Dataset excerpt
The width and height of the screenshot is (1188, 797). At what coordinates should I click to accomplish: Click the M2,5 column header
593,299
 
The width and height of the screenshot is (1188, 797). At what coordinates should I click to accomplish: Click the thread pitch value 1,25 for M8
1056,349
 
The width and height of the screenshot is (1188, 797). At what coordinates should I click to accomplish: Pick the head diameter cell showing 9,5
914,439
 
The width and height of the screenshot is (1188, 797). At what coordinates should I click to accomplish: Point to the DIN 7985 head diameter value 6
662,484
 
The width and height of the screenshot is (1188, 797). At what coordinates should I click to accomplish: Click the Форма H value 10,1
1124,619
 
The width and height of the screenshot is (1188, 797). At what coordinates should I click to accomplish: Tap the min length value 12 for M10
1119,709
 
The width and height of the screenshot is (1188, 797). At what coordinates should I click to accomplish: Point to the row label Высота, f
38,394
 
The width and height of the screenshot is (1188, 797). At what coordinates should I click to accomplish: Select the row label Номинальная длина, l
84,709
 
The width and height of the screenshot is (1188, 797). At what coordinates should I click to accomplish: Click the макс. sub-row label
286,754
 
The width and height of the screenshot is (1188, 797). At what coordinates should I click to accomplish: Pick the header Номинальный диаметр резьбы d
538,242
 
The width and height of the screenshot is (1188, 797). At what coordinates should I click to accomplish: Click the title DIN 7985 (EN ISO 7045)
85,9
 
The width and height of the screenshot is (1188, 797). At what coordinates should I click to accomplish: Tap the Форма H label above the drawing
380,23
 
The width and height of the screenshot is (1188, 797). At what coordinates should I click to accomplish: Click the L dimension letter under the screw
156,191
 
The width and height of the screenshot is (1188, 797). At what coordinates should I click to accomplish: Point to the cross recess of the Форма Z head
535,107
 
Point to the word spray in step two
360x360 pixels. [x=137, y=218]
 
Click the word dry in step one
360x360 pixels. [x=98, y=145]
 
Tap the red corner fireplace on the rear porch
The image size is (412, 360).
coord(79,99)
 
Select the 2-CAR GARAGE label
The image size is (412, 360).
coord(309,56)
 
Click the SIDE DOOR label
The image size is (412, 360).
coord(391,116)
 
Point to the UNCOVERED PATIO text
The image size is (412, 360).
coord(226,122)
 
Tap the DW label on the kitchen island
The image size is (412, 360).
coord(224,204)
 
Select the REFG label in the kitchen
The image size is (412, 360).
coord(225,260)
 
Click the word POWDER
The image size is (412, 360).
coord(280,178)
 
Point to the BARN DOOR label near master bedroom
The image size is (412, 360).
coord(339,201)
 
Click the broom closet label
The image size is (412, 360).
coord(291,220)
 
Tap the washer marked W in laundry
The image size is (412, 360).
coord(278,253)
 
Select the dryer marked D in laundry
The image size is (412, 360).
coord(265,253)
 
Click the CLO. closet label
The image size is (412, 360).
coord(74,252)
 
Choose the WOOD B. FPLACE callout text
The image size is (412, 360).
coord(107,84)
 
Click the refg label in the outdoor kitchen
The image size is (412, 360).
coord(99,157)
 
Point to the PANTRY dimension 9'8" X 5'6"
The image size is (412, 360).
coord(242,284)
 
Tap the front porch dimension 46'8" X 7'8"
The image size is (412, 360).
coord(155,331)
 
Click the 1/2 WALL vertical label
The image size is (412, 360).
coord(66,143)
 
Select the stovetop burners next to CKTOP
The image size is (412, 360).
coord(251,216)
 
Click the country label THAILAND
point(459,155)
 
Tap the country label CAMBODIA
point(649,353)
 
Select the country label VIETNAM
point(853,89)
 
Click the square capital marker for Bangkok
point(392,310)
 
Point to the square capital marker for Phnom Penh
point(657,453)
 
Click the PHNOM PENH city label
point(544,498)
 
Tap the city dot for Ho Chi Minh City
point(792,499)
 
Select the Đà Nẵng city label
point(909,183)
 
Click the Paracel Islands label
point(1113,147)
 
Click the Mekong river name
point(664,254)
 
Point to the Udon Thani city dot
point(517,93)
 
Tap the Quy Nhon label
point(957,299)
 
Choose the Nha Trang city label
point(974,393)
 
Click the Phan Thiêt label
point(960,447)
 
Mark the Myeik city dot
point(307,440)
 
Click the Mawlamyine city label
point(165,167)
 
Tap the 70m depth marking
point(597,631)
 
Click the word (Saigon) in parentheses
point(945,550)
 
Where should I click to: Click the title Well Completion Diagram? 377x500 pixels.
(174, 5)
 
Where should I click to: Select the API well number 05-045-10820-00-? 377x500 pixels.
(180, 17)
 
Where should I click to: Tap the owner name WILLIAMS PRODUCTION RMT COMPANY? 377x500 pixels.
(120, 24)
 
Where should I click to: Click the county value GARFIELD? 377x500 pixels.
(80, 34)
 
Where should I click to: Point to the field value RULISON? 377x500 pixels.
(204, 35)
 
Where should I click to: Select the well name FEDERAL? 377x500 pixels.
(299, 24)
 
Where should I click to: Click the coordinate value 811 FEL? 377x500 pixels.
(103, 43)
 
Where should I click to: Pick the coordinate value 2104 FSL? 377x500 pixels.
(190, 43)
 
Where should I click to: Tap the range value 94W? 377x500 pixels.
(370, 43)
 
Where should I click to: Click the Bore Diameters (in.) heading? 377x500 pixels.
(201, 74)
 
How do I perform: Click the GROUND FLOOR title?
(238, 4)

PROBLEM TO SOLVE » Add 50 to every coordinate in the answers, and rewrite all the lines from the one holding "Where should I click to: Tap the owner" through the end of the items, inclusive, keeping the requests with them.

EXERCISE OUTPUT »
Where should I click to: Tap the owner name WILLIAMS PRODUCTION RMT COMPANY? 377x500 pixels.
(170, 74)
 
Where should I click to: Click the county value GARFIELD? 377x500 pixels.
(130, 84)
 
Where should I click to: Point to the field value RULISON? 377x500 pixels.
(254, 85)
 
Where should I click to: Select the well name FEDERAL? 377x500 pixels.
(349, 74)
 
Where should I click to: Click the coordinate value 811 FEL? 377x500 pixels.
(153, 93)
 
Where should I click to: Pick the coordinate value 2104 FSL? 377x500 pixels.
(240, 93)
 
Where should I click to: Tap the range value 94W? 377x500 pixels.
(420, 93)
 
Where should I click to: Click the Bore Diameters (in.) heading? 377x500 pixels.
(251, 124)
 
How do I perform: Click the GROUND FLOOR title?
(288, 54)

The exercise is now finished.